What is required:
Beginning with the first line, please repeat the entries exactly and end on the line that contains "You are a computer-use agent. Viewport: 1568px".

====== The data

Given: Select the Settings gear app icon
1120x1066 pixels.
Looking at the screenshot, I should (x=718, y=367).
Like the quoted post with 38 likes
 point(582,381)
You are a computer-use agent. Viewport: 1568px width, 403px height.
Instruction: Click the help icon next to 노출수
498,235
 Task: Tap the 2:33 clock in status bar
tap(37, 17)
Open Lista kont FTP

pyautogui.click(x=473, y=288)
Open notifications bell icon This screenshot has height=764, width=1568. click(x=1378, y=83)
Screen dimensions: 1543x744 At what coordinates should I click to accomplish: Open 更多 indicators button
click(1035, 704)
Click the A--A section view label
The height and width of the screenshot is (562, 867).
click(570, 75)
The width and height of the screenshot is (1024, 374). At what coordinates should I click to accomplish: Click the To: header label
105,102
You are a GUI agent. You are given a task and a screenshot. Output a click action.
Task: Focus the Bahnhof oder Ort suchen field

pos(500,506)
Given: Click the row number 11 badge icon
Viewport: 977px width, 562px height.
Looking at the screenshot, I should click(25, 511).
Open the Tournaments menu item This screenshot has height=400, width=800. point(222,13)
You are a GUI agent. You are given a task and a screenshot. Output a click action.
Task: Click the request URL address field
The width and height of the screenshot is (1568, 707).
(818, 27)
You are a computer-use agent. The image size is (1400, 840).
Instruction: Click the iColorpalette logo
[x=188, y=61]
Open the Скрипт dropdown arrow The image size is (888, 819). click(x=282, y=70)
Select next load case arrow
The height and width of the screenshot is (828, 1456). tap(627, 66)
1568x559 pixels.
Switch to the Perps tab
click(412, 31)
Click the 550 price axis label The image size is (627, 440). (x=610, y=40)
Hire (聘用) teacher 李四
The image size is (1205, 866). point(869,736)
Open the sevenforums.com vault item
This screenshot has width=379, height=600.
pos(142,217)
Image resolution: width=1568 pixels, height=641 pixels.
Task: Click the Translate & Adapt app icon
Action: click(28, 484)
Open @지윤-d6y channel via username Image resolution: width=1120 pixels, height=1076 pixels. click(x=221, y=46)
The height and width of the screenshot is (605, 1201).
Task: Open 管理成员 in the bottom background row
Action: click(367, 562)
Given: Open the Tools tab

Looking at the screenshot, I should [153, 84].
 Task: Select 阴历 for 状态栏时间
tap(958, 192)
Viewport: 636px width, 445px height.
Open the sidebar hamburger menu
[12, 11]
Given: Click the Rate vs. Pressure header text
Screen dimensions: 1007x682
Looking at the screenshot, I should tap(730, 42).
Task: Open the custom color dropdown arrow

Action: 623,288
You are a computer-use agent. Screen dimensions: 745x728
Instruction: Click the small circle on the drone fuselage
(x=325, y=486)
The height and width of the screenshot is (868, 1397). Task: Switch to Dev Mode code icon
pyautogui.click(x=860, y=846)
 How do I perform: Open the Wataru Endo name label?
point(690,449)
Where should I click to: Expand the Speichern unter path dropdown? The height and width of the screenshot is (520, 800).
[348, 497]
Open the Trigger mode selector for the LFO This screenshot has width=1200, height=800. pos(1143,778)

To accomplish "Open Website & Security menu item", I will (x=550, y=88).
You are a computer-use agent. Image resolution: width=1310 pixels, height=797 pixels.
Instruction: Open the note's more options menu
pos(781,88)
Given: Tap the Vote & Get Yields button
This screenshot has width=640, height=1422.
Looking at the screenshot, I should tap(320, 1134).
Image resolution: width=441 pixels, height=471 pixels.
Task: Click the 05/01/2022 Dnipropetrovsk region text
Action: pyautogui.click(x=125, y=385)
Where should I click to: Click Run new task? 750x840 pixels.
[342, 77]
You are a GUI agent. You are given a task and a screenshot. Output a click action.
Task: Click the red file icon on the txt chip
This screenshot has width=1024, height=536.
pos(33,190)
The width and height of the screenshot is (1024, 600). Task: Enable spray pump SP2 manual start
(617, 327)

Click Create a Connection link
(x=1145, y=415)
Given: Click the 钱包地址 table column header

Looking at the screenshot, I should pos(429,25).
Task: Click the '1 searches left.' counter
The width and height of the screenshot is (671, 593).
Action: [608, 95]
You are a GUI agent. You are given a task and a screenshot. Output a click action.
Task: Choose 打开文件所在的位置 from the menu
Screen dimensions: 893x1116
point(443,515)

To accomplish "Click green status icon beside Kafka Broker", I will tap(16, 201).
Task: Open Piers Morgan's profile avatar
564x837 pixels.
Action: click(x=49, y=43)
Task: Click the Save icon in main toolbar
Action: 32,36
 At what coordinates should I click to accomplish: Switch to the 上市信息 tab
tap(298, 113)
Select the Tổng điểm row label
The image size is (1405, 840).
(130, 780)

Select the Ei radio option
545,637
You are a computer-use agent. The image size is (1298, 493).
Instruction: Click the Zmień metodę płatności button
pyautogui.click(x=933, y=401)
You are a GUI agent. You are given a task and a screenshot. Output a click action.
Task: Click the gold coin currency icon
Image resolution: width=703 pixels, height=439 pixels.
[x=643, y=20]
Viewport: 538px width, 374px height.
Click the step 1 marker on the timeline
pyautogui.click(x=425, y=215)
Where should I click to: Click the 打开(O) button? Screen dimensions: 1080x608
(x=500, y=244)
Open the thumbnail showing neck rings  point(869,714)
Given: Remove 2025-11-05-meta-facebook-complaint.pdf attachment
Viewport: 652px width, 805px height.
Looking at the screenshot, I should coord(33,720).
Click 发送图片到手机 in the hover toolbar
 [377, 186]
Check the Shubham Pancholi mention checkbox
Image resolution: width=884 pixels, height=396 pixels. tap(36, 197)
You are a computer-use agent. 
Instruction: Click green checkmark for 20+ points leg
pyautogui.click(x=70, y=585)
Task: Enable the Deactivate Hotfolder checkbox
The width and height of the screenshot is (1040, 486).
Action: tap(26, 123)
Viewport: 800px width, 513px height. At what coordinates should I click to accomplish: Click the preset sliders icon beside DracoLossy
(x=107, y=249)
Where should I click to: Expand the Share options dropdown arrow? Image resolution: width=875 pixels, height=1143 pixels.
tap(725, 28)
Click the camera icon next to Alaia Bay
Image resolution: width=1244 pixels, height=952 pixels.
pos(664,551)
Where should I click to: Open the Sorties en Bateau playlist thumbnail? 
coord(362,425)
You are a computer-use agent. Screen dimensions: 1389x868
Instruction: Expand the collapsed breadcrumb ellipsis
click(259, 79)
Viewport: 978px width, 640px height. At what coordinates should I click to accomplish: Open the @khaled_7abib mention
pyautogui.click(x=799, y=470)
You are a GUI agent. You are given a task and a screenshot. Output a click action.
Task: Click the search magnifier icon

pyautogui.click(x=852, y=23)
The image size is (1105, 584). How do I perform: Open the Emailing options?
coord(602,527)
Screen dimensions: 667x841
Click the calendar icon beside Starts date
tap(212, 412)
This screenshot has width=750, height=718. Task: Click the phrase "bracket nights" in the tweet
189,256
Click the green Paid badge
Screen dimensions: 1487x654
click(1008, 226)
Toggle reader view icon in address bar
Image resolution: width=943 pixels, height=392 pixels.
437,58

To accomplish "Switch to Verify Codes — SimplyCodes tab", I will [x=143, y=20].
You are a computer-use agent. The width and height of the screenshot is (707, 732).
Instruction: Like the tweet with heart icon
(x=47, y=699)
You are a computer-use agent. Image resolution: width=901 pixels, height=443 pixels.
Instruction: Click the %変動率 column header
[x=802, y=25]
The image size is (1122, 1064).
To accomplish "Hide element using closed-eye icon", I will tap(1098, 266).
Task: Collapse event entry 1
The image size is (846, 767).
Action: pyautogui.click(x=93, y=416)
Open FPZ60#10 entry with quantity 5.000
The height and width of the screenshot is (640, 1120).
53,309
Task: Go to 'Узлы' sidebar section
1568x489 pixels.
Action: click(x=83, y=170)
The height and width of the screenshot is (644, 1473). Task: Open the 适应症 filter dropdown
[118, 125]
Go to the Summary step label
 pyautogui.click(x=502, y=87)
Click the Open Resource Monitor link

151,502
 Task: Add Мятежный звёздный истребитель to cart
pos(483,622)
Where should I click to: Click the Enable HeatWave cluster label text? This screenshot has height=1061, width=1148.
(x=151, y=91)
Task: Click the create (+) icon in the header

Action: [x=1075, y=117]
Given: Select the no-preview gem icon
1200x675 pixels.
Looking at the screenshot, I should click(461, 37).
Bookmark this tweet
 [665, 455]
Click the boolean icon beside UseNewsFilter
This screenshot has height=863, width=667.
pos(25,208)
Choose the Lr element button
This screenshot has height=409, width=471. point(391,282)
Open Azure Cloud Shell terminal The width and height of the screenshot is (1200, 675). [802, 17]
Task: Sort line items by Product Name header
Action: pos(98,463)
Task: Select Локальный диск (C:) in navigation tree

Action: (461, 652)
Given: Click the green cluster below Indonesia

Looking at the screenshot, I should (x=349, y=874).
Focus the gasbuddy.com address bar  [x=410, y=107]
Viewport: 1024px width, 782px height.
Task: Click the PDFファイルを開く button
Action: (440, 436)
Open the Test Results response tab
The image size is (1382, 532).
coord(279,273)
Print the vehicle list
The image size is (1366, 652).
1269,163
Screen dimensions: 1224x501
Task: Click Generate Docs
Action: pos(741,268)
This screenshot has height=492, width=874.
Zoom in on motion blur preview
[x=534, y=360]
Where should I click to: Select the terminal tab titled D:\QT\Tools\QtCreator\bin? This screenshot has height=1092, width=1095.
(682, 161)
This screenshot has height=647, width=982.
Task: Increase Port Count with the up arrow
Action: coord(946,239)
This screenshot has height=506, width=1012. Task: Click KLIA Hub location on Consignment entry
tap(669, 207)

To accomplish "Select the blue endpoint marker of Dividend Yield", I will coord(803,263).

============

Answer space:
Given: Select the Settings gear app icon
1120x1066 pixels.
Looking at the screenshot, I should (x=718, y=367).
Like the quoted post with 38 likes
 point(582,381)
You are a computer-use agent. Viewport: 1568px width, 403px height.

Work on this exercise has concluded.